_What you will do:_ Please copy out every line in the entries that includes the word "Image".

_Entries shown:_
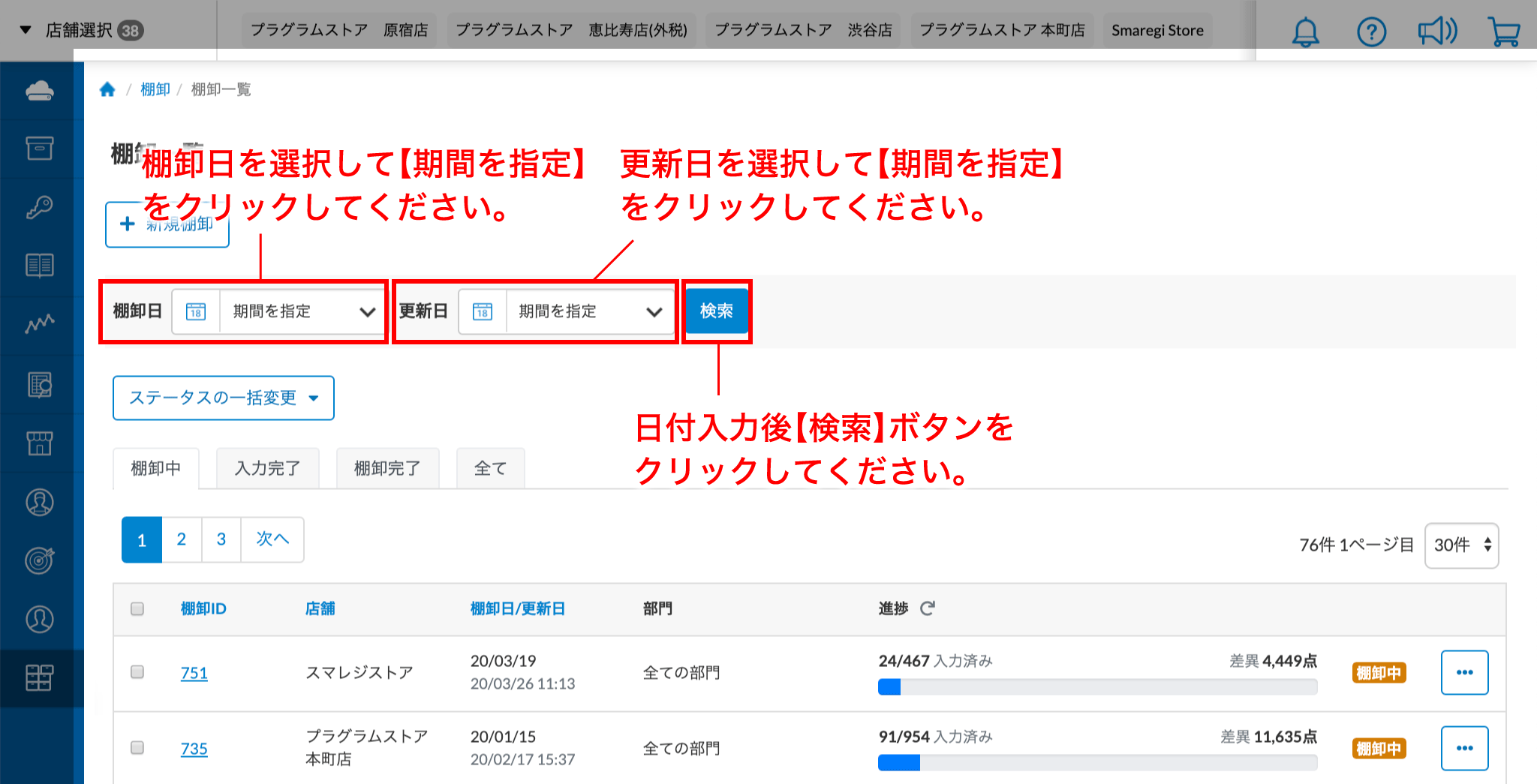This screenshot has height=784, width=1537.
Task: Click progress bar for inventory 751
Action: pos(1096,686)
--
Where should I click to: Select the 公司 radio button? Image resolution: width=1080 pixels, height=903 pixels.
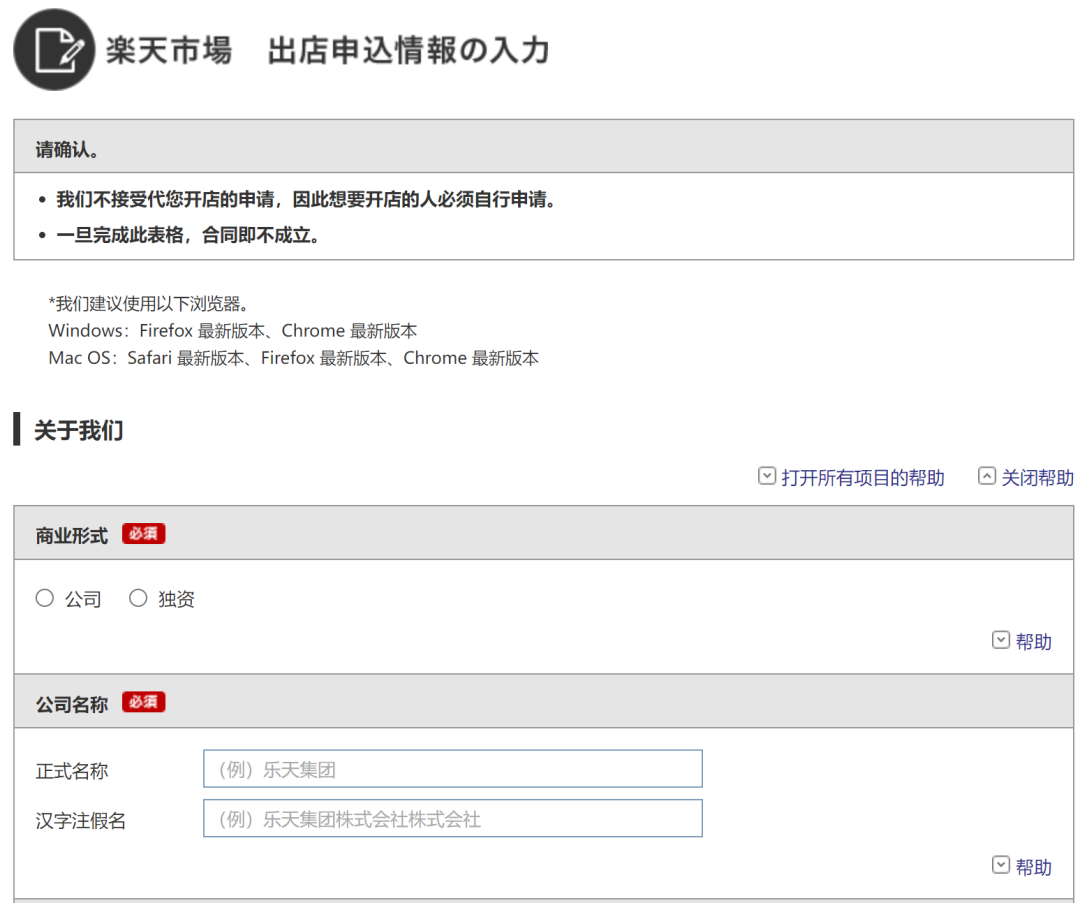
--
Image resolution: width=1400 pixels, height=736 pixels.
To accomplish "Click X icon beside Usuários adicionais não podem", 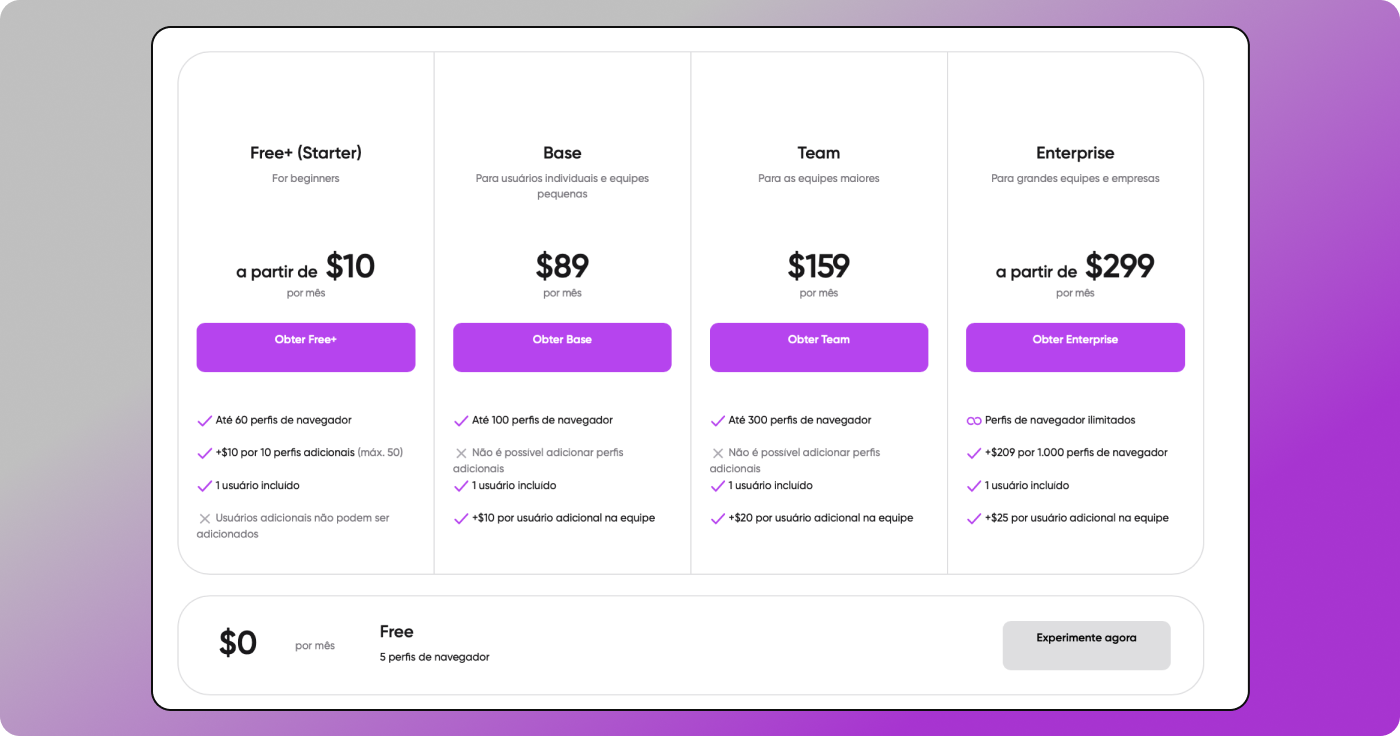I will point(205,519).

_Output of the exercise:_
Where should I click to: Select the 公司 radio button? Image resolution: width=1080 pixels, height=903 pixels.
Image resolution: width=1400 pixels, height=736 pixels.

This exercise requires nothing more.